MON NOM EST THEOLONE

Les chroniques de Théolone. Chroniques anachroniques d'un moine inconnu au bataillon sur la vie comme elle va. Banalités et lieux communs en pagaille.

vendredi 24 juin 2005

1.3 fin - en finir avec Diogène ?

Le soir du troisième jour.

3 d    Je n’en dirai pas beaucoup plus sur Diogène. Ma philosophie de comptoir est trop limitée pour pouvoir longtemps discourir et approfondir. Un survol sommaire et je suis content de moi.

Je dois malgré tout ajouter une pierre à mon édifice, ou plutôt mon modèle réduit, ma maquette et revenir aux braves gens de tout à l’heure. Ils n’ont pas dit leur dernier mot.

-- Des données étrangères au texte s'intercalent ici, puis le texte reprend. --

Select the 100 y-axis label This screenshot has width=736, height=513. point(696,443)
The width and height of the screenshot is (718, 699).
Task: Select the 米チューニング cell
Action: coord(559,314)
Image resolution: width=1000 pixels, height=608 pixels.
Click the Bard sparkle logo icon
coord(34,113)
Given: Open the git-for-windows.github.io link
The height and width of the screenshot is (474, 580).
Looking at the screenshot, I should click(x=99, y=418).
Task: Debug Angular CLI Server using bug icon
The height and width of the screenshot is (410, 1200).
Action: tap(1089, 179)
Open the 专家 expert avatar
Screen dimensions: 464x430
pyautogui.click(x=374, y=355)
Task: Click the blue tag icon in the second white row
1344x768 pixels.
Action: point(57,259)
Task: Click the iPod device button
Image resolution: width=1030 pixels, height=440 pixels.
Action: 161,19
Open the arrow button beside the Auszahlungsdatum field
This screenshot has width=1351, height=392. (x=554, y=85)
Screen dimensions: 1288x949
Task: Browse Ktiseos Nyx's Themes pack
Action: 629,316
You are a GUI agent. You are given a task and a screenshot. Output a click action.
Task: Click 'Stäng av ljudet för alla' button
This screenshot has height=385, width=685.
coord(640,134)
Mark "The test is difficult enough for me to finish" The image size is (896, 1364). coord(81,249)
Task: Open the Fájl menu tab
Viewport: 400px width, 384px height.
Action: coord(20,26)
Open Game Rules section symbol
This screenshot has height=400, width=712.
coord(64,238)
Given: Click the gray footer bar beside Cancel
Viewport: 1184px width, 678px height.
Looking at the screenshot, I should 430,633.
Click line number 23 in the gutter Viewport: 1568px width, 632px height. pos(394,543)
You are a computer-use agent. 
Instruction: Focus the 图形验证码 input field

Les braves gens se réclament de lui et nous brandissent leur Diogène à tous les coins de rue. Etourdiment, ils en font le porte drapeau du combat des réprouvés de la terre, le noble forcément noble combat des victimes contre le monde impitoyable des puissances étatiques, financières, racistes, nationalistes, tout ce que le monde compte d’écraseurs de pauvres, de veuves et d’orphelins. Les robins des bois du temps de maintenant, en quelque sorte. Les braves gens se pavanent leur bonne conscience en bandoulière et un petit Diogène à la boutonnière. Les voilà qui défilent pour défendre les sans papiers, les sans logis, les sans métier, les sans. Jolie expression, ce mot de « sans ». Les « sans », tout y est. On aperçoit la longue cohorte des miséreux qu’on ne veut pas voir, et autour d’elle, affairés, les braves gens. Je crois que nous devons ce mot de « sans » à Albert Jacquard.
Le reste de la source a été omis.